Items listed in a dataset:

^^^^^^^^^^^^^^^^

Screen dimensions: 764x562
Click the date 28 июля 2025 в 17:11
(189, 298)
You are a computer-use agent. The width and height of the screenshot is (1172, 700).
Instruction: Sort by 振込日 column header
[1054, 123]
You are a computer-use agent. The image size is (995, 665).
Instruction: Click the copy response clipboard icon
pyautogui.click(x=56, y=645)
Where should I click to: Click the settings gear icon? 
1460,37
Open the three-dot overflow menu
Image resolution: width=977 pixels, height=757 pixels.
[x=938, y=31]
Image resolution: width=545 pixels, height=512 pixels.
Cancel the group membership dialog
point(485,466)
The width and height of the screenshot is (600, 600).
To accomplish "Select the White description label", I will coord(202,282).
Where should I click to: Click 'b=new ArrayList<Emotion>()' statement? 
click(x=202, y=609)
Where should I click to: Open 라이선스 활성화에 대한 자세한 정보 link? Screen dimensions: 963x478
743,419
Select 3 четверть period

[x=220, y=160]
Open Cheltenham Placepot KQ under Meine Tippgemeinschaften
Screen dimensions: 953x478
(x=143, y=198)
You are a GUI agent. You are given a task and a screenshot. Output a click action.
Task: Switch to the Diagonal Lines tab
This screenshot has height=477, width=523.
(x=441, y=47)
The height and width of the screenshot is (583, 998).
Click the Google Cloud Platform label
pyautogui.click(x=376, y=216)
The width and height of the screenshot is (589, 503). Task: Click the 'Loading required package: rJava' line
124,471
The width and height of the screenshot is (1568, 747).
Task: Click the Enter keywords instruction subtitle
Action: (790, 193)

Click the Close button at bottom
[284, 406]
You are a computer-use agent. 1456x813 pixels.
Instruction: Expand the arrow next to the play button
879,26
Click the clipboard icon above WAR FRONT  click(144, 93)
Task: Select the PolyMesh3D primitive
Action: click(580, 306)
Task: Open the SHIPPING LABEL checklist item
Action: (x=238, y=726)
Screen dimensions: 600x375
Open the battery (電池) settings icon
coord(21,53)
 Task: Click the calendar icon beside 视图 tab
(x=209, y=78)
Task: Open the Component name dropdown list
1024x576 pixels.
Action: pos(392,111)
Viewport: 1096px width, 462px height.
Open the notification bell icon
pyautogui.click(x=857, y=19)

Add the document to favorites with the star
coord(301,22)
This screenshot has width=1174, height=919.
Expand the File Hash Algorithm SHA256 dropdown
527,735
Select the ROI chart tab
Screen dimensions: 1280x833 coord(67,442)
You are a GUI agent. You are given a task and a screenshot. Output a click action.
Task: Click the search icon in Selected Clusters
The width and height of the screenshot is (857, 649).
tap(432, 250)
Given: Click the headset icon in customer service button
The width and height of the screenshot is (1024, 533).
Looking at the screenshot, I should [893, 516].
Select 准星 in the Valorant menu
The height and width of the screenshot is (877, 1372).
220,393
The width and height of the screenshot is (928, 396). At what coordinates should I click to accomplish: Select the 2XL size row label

^^^^^^^^^^^^^^^^

Please transcribe the data shown above in full, exactly as it stands.

Screen dimensions: 764x562
Click the date 28 июля 2025 в 17:11
(189, 298)
You are a computer-use agent. The width and height of the screenshot is (1172, 700).
Instruction: Sort by 振込日 column header
[1054, 123]
You are a computer-use agent. The image size is (995, 665).
Instruction: Click the copy response clipboard icon
pyautogui.click(x=56, y=645)
Where should I click to: Click the settings gear icon? 
1460,37
Open the three-dot overflow menu
Image resolution: width=977 pixels, height=757 pixels.
[x=938, y=31]
Image resolution: width=545 pixels, height=512 pixels.
Cancel the group membership dialog
point(485,466)
The width and height of the screenshot is (600, 600).
To accomplish "Select the White description label", I will coord(202,282).
Where should I click to: Click 'b=new ArrayList<Emotion>()' statement? 
click(x=202, y=609)
Where should I click to: Open 라이선스 활성화에 대한 자세한 정보 link? Screen dimensions: 963x478
743,419
Select 3 четверть period

[x=220, y=160]
Open Cheltenham Placepot KQ under Meine Tippgemeinschaften
Screen dimensions: 953x478
(x=143, y=198)
You are a GUI agent. You are given a task and a screenshot. Output a click action.
Task: Switch to the Diagonal Lines tab
This screenshot has height=477, width=523.
(x=441, y=47)
The height and width of the screenshot is (583, 998).
Click the Google Cloud Platform label
pyautogui.click(x=376, y=216)
The width and height of the screenshot is (589, 503). Task: Click the 'Loading required package: rJava' line
124,471
The width and height of the screenshot is (1568, 747).
Task: Click the Enter keywords instruction subtitle
Action: (790, 193)

Click the Close button at bottom
[284, 406]
You are a computer-use agent. 1456x813 pixels.
Instruction: Expand the arrow next to the play button
879,26
Click the clipboard icon above WAR FRONT  click(144, 93)
Task: Select the PolyMesh3D primitive
Action: click(580, 306)
Task: Open the SHIPPING LABEL checklist item
Action: (x=238, y=726)
Screen dimensions: 600x375
Open the battery (電池) settings icon
coord(21,53)
 Task: Click the calendar icon beside 视图 tab
(x=209, y=78)
Task: Open the Component name dropdown list
1024x576 pixels.
Action: pos(392,111)
Viewport: 1096px width, 462px height.
Open the notification bell icon
pyautogui.click(x=857, y=19)

Add the document to favorites with the star
coord(301,22)
This screenshot has width=1174, height=919.
Expand the File Hash Algorithm SHA256 dropdown
527,735
Select the ROI chart tab
Screen dimensions: 1280x833 coord(67,442)
You are a GUI agent. You are given a task and a screenshot. Output a click action.
Task: Click the search icon in Selected Clusters
The width and height of the screenshot is (857, 649).
tap(432, 250)
Given: Click the headset icon in customer service button
The width and height of the screenshot is (1024, 533).
Looking at the screenshot, I should [893, 516].
Select 准星 in the Valorant menu
The height and width of the screenshot is (877, 1372).
220,393
The width and height of the screenshot is (928, 396). At what coordinates should I click to accomplish: Select the 2XL size row label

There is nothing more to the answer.